[TASK OBJECTIVE] Take each line from the entries that holds "agent" and copy it out.

(Dataset excerpts)
----

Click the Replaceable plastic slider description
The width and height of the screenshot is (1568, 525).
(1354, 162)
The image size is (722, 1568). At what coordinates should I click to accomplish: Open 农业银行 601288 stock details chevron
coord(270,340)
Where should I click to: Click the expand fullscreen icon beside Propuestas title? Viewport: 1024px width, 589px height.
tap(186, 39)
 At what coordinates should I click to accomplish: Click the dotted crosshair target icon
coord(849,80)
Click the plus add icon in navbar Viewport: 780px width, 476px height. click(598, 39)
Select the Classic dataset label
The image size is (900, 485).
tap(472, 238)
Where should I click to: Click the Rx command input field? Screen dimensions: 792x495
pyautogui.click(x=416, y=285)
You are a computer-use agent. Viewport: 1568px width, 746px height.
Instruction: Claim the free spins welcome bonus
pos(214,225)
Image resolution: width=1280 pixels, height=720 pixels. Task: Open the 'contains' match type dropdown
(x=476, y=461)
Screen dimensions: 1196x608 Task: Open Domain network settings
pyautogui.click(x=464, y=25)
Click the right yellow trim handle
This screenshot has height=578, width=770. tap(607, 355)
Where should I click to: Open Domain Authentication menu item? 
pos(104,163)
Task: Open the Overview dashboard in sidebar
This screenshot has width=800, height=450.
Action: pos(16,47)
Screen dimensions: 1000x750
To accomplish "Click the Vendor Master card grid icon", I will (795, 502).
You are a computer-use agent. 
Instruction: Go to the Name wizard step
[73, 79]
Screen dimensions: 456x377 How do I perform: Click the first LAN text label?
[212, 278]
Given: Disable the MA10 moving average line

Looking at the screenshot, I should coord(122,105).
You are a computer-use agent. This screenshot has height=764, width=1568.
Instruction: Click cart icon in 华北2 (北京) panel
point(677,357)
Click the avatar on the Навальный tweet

----

[RESPONSE AREA]
You are a computer-use agent. Viewport: 1568px width, 746px height.
You are a computer-use agent. 
You are a computer-use agent. This screenshot has height=764, width=1568.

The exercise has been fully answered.